**Required action:**
Within the data below, copy each line where the string "taskbar" is found.

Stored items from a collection

────────────────────────────────────────

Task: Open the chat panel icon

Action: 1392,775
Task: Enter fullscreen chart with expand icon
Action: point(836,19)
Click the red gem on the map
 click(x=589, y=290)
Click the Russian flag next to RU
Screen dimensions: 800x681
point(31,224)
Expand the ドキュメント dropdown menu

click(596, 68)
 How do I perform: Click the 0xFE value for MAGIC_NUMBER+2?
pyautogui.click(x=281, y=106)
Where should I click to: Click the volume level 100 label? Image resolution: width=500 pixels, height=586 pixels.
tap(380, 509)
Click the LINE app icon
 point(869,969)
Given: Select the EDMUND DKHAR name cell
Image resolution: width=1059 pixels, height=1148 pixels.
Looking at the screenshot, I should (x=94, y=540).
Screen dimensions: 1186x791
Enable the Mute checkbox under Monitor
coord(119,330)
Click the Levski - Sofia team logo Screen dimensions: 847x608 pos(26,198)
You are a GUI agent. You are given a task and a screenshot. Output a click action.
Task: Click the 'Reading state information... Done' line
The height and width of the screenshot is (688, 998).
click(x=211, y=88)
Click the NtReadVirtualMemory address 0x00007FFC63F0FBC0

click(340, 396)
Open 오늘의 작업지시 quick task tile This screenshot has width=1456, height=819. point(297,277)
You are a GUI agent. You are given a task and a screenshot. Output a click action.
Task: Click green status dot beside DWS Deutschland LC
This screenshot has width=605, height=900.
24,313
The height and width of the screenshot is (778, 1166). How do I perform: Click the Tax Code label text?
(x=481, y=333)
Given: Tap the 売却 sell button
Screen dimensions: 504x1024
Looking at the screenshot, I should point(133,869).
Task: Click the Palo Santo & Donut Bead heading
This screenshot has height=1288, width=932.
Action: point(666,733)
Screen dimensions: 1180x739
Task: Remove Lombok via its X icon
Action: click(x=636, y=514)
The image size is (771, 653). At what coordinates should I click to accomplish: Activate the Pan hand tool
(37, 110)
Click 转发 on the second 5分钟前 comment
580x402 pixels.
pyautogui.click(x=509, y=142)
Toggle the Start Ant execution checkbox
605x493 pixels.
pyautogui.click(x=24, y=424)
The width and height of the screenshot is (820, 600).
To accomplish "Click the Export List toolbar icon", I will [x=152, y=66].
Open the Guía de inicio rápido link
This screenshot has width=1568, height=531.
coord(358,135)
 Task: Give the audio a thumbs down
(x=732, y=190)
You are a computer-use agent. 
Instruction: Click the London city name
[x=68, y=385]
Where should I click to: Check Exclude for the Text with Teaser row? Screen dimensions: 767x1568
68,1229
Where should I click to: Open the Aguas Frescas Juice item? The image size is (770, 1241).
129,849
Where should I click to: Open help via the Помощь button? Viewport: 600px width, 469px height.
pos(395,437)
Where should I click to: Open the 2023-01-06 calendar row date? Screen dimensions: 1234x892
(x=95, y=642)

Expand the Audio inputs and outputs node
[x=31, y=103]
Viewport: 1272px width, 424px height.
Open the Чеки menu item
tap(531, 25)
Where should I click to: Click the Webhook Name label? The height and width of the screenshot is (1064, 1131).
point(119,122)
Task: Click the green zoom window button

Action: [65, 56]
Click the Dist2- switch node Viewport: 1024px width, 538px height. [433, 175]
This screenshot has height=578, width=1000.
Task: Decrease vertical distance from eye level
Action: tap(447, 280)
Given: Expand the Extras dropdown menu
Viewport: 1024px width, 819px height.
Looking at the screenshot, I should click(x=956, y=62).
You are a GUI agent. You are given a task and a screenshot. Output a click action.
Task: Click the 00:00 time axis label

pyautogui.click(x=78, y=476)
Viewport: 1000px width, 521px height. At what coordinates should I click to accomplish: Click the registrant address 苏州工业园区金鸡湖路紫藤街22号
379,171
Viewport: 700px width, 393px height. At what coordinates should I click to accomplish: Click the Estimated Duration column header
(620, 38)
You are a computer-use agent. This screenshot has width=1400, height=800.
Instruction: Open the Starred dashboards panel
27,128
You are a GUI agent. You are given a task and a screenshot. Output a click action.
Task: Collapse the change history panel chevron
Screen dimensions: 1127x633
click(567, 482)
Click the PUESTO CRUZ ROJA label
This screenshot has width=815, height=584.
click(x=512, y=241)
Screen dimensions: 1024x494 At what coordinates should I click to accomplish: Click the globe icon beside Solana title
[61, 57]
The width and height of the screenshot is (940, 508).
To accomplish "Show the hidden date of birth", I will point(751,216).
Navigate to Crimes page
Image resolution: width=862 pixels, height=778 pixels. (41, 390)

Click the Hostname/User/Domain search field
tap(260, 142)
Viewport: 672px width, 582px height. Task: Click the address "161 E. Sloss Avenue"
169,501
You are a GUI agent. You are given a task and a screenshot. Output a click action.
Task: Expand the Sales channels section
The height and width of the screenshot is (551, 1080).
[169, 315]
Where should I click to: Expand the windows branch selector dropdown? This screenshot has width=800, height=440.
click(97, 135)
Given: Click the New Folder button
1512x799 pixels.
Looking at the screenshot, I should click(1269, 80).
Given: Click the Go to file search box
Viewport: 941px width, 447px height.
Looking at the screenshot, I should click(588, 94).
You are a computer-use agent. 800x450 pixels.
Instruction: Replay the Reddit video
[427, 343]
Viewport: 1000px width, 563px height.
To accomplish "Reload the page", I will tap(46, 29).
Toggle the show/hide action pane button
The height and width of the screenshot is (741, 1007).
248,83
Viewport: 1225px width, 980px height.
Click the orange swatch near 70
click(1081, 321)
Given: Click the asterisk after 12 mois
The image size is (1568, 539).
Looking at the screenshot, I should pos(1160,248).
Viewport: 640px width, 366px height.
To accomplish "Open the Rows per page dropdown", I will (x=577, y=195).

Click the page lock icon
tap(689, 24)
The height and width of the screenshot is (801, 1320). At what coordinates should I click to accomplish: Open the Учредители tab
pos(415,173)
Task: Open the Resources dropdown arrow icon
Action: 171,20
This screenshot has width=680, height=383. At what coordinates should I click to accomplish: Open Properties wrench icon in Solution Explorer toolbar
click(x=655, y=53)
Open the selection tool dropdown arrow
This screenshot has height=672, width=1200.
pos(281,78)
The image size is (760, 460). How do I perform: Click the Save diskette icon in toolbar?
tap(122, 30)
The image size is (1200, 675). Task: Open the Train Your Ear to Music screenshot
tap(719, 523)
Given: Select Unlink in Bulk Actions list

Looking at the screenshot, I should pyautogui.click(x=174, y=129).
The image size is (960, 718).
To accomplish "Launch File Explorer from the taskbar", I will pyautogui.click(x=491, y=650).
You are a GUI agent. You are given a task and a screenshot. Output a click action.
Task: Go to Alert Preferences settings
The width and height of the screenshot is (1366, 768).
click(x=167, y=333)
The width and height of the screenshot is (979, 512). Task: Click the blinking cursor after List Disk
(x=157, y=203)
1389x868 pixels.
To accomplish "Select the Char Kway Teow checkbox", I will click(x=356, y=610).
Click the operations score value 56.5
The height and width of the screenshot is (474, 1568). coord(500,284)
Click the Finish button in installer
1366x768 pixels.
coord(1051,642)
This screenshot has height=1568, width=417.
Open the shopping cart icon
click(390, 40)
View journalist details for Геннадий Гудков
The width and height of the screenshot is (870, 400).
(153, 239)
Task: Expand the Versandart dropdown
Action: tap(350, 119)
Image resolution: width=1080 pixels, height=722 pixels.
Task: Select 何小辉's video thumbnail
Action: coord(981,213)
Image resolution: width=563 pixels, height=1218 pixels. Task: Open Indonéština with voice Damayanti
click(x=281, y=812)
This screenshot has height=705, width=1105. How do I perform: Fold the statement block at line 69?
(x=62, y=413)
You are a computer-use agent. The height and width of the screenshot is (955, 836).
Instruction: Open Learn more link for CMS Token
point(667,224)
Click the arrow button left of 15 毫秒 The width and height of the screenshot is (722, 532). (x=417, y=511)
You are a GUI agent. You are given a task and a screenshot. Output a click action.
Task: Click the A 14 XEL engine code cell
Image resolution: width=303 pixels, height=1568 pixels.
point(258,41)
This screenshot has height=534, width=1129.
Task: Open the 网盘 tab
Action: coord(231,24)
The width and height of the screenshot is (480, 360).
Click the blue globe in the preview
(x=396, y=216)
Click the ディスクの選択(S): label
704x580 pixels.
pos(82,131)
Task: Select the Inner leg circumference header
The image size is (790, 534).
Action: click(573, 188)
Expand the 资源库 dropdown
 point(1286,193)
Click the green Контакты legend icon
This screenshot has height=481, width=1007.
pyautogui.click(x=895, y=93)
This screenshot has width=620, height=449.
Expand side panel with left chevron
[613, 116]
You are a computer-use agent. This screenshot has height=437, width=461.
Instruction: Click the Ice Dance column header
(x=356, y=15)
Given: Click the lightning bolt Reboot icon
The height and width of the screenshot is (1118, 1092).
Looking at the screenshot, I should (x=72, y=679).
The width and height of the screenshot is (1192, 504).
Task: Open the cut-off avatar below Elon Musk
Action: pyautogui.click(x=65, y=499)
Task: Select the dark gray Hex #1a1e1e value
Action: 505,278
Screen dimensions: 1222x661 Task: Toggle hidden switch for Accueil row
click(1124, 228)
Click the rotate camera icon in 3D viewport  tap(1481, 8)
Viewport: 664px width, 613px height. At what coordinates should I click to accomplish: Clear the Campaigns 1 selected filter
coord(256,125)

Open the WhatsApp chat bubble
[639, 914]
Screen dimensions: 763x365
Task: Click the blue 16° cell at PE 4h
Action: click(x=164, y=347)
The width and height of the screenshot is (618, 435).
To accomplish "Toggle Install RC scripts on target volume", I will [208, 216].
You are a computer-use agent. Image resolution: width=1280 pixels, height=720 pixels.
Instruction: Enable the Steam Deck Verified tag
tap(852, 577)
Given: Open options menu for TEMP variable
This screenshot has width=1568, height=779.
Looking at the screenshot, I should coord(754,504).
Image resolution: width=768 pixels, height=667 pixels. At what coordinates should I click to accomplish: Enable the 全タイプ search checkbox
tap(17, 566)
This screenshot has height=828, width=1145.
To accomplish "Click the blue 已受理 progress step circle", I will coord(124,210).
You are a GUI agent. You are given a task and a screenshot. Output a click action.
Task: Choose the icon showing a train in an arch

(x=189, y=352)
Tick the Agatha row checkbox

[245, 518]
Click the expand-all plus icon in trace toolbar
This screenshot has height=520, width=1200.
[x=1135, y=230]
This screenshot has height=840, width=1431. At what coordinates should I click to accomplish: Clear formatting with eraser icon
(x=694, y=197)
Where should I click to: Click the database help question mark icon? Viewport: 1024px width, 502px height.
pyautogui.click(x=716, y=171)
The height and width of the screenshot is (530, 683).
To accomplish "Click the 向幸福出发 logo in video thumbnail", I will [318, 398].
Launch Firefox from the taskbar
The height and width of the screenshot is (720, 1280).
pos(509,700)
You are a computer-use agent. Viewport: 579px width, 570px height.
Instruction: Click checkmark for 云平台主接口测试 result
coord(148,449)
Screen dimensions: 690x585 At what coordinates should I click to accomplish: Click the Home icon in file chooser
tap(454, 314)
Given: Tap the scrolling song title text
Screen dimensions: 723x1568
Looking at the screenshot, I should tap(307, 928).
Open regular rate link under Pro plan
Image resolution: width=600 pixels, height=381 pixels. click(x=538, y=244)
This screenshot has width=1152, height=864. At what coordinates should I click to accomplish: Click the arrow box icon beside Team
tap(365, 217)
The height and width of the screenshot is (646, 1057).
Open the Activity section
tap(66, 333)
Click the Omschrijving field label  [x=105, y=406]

────────────────────────────────────────

**Written answer:**
To accomplish "Launch File Explorer from the taskbar", I will pyautogui.click(x=491, y=650).
Launch Firefox from the taskbar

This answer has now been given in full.